However, selection of stable clones is often difficult because of genotype and environment (G x E) interactions. The G x E interactions  make  it difficult for breeders to compare the performance of varieties across environments (Annicchiarico and Perenzin, 1994). An ideal clone should be one that does not vary in performance across environments.  Fortunately, however, the use of the Additive Main Effects and Multiplicative Interaction (AMMI) model provides a clear basis for comparison of G x E interraction effects. The model  utilises the standard two analysis of variance (ANOVA) and Principal Component Analysis (PCA) to identify patterns  in the data (Gauch, 1992; Gauch and Zobel, 1996).  The model is reported to be more effective in partitioning effects of genotypes, environment and their interaction than other models (Zobel and Wallace, 1995; Ntawuruhunga et al., 2001).

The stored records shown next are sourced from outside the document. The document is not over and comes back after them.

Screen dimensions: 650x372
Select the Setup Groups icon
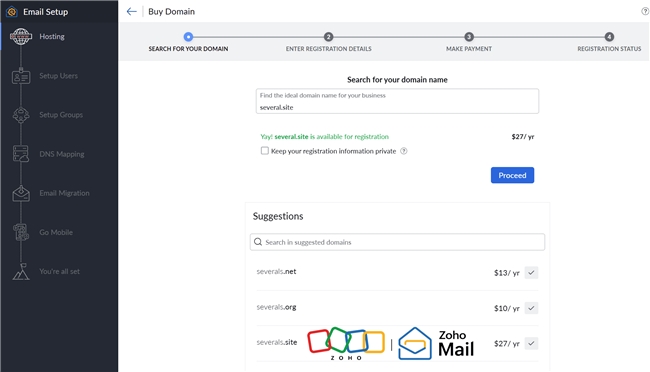[21, 115]
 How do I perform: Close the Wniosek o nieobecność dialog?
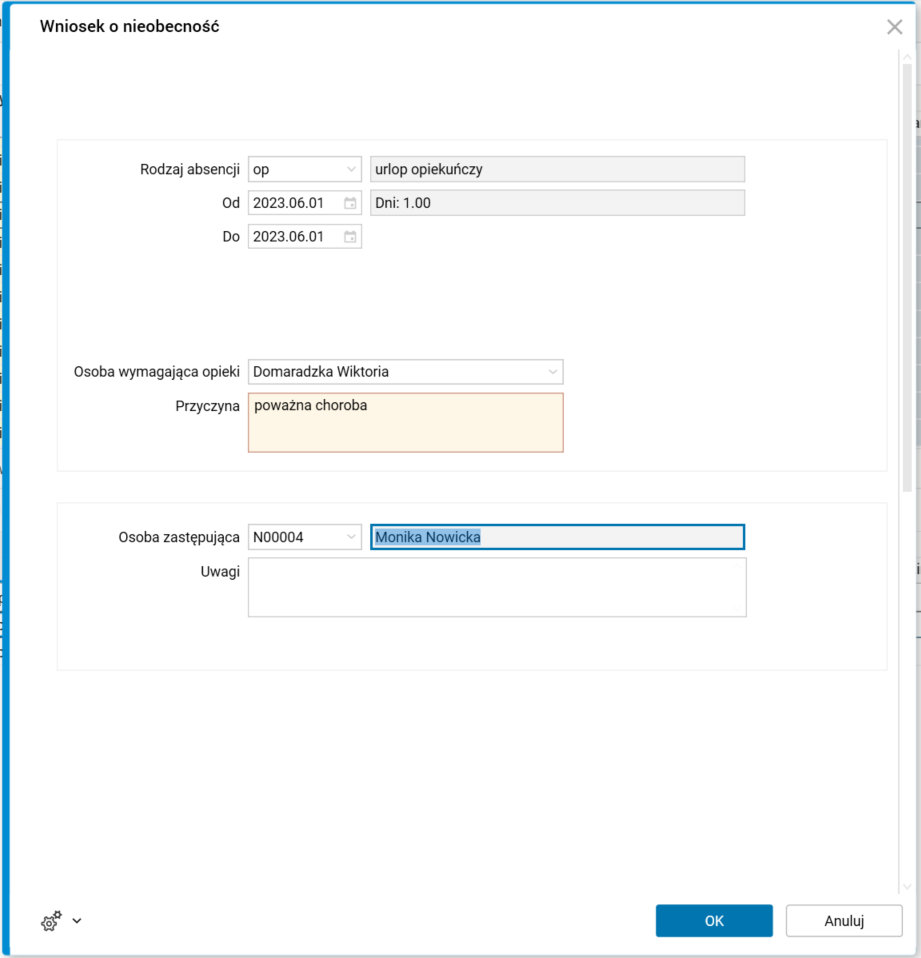(x=894, y=27)
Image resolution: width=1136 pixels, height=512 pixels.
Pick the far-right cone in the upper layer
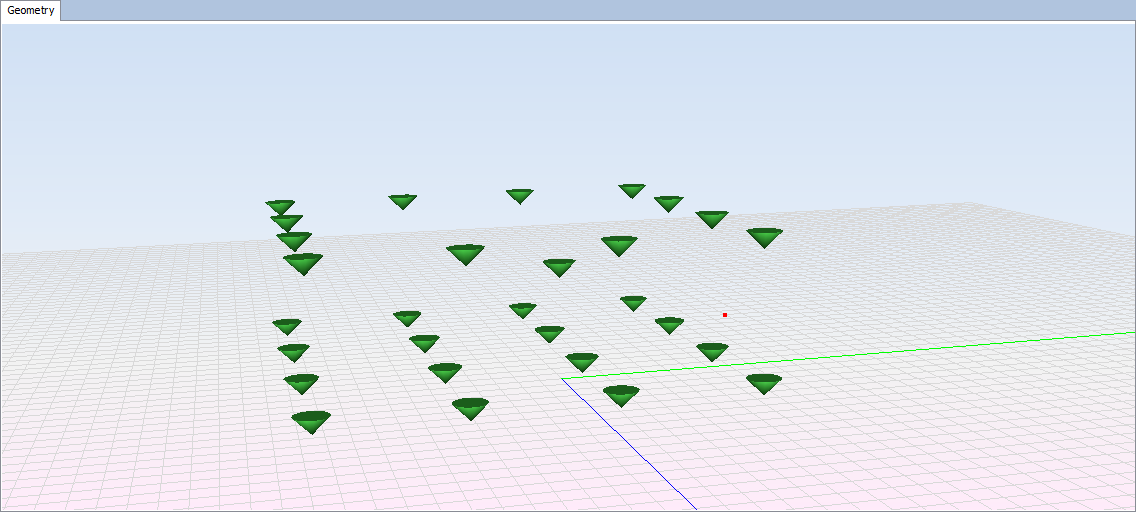tap(764, 237)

The AMMI model therefore was considered  appropriate to data obtained in this study and was used to assess the reaction of several sweetpotato clones yield performance of sweetpotato under multiple locations in Uganda. 

Materials and methods

There are five major sweetpotato producing agro-ecological zones in Uganda; the high altitude eastern zone, the southwestern highland zone, the northern and eastern short grassland zone (characterised by bimodal rainfall and prolonged dry spells) and southern tall grassland zone    (occupies large areas along Lake Victoria) (Sweetpotato Survey, 2001 unpublished data) (Fig. 1). Study sites included Bulegeni District Farm Institute (Mbale), Kachwekano Agricultural Research and Development Centre (Kabale), Serere Agricultural and Animal Research Institute (SAARI), Namulonge Agricultural and Animal production Research Institute (NAARI) and Mbarara Stock Farm. These sites represent the major agroecological zones outlined above, respectively. Climatic conditions and soil characteristics of these sites are presented in Table 1.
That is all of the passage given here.